Kimmy Sophia Brown

Corn Wars

Jul 25, 2003
We moved to rural Virginia last month. Our white clapboard farmhouse is flanked on three sides by cornfields on little undulating hills. Across the street is a horse farm. It's a very beautiful little spot.

For years I have been longing to look out my window and see fields. I have said to Peter a thousand times that I need to see nature, my soul has been keening, "Arooooooo", like the primal cry of an unwilling ex-patriot.

The thought that our kids have been seeped in suburbia has been grating on me for years -- the fact that they haven't had the opportunity to tromp through nature aside from parks, or seen the entire pallet of stars because of urban light pollution, and have never smelled a cow pie up close.

Peter and I both lived in the countryside for a portion of our childhood and it has had continuing impact on both of us as adults. We moved to rural Virginia two months ago. One of the first purchases we realized we needed to make was BOOTS. And the christening of a "mud room" -- on the back porch. I ask you, how many people in a cul de sac have a place to hang their barn clothes?

The best part of this place is the horse farm. The kids have met the owner and she hired all of them as part time stable hands. When they come home they really do smell like a barn, but it's the wholesome smell of hard work. Nothing like manure to purify the soul.

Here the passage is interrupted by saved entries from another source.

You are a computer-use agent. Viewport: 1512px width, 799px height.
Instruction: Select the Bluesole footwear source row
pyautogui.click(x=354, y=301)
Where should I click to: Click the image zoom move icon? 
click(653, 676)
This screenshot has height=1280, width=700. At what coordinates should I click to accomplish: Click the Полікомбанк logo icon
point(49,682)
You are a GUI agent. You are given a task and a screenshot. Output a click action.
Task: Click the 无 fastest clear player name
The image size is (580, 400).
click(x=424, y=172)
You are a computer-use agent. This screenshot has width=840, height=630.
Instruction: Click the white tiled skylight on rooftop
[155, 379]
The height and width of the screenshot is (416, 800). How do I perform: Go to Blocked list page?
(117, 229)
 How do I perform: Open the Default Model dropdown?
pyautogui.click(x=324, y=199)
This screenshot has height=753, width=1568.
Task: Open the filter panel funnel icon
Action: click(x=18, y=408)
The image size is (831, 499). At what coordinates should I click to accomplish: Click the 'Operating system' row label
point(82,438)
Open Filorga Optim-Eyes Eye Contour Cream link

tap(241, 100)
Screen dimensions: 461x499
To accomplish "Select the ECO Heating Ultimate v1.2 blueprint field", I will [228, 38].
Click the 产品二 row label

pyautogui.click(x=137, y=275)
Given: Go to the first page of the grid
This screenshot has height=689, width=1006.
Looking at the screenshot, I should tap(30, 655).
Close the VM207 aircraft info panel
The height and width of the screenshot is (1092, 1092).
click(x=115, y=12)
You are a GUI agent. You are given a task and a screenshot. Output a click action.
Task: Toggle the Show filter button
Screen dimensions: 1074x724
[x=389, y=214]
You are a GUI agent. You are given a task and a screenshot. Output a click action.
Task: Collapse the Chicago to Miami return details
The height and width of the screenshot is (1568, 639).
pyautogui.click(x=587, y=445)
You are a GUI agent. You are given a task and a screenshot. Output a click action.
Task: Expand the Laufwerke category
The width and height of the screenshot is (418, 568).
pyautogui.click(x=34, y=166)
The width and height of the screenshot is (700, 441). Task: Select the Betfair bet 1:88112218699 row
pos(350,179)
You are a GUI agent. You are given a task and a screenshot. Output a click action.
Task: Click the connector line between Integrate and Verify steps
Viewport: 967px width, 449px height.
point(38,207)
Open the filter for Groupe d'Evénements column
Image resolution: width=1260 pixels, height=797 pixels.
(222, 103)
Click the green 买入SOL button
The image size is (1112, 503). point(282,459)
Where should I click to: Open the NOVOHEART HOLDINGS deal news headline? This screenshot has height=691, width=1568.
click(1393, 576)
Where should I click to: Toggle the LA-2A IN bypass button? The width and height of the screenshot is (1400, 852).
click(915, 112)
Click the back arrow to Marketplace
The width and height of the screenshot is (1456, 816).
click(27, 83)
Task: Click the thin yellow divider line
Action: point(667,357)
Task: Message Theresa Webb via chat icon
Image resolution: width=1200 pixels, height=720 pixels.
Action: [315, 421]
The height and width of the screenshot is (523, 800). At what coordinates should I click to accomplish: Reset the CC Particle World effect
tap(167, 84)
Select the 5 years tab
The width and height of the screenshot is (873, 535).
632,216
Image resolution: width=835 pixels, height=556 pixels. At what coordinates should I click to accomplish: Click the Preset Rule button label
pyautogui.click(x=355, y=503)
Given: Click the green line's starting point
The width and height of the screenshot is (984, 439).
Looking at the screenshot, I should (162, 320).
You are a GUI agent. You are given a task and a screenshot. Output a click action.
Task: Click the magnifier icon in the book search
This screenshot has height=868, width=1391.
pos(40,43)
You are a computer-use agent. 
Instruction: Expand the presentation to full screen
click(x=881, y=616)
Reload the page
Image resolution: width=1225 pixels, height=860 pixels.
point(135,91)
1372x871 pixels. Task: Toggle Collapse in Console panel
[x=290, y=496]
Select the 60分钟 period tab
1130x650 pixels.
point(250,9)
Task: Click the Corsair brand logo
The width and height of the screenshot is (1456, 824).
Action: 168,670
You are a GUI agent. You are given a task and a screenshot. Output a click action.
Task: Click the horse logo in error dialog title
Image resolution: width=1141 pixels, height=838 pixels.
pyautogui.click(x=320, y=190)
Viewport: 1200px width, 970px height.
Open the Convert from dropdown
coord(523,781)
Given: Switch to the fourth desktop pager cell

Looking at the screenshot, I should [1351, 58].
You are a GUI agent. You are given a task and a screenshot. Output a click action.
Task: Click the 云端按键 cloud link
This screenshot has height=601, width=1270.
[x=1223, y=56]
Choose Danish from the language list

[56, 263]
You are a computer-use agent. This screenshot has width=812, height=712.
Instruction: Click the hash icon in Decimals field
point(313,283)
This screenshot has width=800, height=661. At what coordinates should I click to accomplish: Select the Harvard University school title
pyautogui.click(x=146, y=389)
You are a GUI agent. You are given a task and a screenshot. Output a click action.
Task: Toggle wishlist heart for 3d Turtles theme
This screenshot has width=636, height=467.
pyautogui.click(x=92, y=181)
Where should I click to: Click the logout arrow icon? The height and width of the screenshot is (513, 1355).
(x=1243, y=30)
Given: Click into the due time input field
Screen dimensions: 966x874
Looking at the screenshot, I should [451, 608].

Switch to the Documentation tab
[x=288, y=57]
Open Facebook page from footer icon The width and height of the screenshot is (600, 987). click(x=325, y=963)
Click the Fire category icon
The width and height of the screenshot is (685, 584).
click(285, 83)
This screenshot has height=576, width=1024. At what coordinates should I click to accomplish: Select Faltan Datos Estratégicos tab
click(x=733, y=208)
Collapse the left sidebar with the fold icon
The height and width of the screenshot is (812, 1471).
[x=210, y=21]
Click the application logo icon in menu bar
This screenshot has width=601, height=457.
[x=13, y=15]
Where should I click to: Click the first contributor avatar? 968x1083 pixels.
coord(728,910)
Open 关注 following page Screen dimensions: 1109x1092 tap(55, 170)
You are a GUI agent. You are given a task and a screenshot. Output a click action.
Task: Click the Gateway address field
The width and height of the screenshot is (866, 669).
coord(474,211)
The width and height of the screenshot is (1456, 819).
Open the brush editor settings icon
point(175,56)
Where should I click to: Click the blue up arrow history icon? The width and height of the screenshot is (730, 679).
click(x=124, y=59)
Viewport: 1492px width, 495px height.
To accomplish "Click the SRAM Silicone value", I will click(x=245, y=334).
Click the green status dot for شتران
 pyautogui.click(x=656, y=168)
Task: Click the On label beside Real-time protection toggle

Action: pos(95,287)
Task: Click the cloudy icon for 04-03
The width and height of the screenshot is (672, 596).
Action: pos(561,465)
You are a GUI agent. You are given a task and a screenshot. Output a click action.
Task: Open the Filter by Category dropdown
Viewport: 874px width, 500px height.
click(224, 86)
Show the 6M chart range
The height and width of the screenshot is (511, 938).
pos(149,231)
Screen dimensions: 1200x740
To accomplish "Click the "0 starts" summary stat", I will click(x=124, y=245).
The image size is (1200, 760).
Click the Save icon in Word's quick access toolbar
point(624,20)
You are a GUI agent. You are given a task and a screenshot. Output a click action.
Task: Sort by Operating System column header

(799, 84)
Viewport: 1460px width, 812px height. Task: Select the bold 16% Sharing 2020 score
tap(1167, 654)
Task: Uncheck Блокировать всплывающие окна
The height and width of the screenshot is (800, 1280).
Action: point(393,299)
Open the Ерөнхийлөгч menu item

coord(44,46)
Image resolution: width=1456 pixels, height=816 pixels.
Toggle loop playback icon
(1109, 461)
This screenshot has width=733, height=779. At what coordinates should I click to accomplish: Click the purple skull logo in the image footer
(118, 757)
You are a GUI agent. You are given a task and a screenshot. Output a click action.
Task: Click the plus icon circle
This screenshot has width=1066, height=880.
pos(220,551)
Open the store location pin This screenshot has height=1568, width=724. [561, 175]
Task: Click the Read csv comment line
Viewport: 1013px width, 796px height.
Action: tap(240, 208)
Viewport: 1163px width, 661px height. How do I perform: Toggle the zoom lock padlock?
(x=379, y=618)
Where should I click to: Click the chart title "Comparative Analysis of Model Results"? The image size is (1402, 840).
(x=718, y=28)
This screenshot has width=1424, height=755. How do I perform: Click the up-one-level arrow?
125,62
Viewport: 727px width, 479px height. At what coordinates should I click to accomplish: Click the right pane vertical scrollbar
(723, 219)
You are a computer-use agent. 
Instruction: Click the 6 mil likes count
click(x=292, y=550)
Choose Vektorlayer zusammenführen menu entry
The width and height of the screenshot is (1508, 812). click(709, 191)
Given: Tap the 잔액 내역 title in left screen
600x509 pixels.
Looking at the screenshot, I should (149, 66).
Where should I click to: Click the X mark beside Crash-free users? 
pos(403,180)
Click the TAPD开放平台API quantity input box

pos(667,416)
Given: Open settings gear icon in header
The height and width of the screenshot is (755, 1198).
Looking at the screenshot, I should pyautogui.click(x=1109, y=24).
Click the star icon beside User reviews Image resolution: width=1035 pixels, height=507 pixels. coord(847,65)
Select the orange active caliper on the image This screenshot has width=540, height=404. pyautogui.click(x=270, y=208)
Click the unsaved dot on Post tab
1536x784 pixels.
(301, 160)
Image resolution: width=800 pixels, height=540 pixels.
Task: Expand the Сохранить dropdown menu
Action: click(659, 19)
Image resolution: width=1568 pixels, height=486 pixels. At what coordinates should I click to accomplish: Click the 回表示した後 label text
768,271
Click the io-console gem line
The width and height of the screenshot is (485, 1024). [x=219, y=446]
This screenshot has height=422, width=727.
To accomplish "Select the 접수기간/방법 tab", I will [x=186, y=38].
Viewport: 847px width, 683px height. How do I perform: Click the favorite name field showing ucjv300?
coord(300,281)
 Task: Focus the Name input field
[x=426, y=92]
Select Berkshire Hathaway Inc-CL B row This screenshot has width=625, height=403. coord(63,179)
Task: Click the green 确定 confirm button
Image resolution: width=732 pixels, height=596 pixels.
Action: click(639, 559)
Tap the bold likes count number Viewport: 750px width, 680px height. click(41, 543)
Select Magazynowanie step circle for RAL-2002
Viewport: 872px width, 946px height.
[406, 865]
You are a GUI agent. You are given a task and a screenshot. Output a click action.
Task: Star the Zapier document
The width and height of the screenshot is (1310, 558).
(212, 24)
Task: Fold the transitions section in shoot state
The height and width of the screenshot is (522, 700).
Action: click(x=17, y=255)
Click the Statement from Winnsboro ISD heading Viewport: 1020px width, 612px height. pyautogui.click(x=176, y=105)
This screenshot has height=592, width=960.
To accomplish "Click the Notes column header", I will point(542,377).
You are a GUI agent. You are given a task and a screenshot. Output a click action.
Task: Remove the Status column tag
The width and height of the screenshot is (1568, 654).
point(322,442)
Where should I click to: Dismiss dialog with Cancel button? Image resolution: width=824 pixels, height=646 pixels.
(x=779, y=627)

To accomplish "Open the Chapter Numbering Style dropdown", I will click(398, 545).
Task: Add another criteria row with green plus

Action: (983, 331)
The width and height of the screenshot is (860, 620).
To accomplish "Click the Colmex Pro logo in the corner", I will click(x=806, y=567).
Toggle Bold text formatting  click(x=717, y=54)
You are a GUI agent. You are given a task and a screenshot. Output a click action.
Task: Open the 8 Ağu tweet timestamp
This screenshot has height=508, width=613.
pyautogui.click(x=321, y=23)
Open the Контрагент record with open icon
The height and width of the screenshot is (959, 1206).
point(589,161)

I've often worried about the problem of modern culture permeating the minds and sensibilities of children. One of the hugest coups in corporate history, to me, is the seduction of millions of innocents who have been duped into thinking that the sharp haired, pointy nosed, whiney mouthed, mean spirited cartoon characters of anime are worth the time and money spent on them. I say to my children, Abraham Lincoln didn't watch anime and he turned out all right. JESUS didn't have anime and we all know about him. So there. Enough of the pervasive seduction of the popular culture. I rest my case.

In this new house we can't get Cable TV, we can't get DSL, we don't have Satellite TV (yet) and we don't have video games. I encouraged my boys to find something creative to do with their free time. I was thinking in terms of learning to play the piano, sculpting with clay or practicing manly clog dancing. Instead, they go into the corn field and pull up the broken stalks and throw them at each other. They call it "Corn Wars". While my daughter is arranging her room or reading a book, the boys go out to hurl dirt and roots at each other. They come home with painful corn stalk slivers stuck in their fingers. They are bonding with the earth.

A couple of weeks ago we had the first snow of the season, mixed with sleet and freezing rain. The days were spent taking ocean boogie boards and attempting to slide down the back slope. Soaking and bruised they came in, red faced and damp haired, wiped out from the romp in the cold.

The four of them came in to change wet clothes, drink hot chocolate, inhale plates of macaroni and cheese, and then return to the fray. It was their first real experience with sledding in a winter setting for more than a single day. In Virginia Beach, if it ever snowed it melted the next day. I loved that they were outside, playing with God's playthings and not inside pushing buttons and zoning out in the electronic mind-rot realm. They stayed outside all day and long after dark, sliding and shouting under the moon.

I'll take this over suburbia any day. Besides, the house was nice and quiet and I could catch up on my soaps.

(NOT!)

Written in 2002

Kim lives in Maine, which is lovely, and where she continues her enthusiastic relationship with Art, Music, Nature, Books, Animals, Humor and Trees.